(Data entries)

++++++

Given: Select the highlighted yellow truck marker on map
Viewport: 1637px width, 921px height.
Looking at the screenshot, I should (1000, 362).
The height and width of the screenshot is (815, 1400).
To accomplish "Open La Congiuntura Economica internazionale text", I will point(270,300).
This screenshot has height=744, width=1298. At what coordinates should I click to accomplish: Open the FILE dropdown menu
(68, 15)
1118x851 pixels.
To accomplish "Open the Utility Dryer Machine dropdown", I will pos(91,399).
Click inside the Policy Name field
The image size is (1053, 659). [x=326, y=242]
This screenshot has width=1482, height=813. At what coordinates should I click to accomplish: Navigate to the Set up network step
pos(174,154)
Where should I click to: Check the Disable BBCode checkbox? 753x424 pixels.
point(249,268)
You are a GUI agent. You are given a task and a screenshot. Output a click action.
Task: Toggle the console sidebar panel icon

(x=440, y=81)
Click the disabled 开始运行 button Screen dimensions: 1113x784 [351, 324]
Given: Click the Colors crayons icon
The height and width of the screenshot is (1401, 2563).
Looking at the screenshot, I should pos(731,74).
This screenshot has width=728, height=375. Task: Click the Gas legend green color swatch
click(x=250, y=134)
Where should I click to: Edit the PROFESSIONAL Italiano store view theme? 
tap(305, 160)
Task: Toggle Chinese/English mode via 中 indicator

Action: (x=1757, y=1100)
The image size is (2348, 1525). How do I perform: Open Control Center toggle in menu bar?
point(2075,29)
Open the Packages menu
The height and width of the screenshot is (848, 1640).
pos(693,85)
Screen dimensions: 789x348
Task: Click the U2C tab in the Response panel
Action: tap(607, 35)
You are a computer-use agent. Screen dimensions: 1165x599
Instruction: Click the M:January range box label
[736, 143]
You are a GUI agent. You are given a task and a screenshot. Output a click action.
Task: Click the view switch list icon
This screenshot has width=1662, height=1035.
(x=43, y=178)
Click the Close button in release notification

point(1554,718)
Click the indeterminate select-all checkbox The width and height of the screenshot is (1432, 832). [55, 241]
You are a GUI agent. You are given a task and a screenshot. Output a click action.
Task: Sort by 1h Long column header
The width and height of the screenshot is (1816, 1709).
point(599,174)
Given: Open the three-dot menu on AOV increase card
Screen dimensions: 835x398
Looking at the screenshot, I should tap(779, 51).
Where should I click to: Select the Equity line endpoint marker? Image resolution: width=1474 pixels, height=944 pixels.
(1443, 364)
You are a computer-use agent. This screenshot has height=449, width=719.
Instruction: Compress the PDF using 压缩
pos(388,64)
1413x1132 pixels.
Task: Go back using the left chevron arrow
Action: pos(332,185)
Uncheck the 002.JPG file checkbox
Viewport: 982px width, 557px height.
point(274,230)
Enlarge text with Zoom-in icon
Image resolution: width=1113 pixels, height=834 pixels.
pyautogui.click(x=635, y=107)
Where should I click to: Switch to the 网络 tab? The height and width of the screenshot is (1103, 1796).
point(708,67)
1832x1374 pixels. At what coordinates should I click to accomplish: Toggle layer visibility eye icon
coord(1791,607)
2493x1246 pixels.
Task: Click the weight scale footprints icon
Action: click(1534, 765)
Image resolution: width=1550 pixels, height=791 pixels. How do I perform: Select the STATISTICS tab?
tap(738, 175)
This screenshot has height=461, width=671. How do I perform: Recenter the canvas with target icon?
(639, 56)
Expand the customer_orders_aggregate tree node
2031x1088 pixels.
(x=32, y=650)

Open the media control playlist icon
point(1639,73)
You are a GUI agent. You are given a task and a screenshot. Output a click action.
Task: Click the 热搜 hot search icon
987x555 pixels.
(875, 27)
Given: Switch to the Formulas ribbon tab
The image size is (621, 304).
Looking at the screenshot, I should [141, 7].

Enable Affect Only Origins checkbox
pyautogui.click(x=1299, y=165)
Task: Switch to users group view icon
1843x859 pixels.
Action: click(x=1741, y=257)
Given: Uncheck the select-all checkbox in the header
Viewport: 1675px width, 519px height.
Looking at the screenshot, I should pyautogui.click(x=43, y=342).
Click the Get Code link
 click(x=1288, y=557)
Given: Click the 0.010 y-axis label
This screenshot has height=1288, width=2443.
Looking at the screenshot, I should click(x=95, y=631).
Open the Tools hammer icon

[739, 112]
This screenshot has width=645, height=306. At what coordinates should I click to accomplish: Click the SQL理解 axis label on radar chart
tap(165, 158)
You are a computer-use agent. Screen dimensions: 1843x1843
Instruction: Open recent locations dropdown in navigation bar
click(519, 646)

++++++

• WHAT YOU WILL DO
Repeat word for word each line from the one with "Open the Tools hammer icon" to the end of the records above, inclusive.

• ANSWER AREA
Open the Tools hammer icon

[739, 112]
This screenshot has width=645, height=306. At what coordinates should I click to accomplish: Click the SQL理解 axis label on radar chart
tap(165, 158)
You are a computer-use agent. Screen dimensions: 1843x1843
Instruction: Open recent locations dropdown in navigation bar
click(519, 646)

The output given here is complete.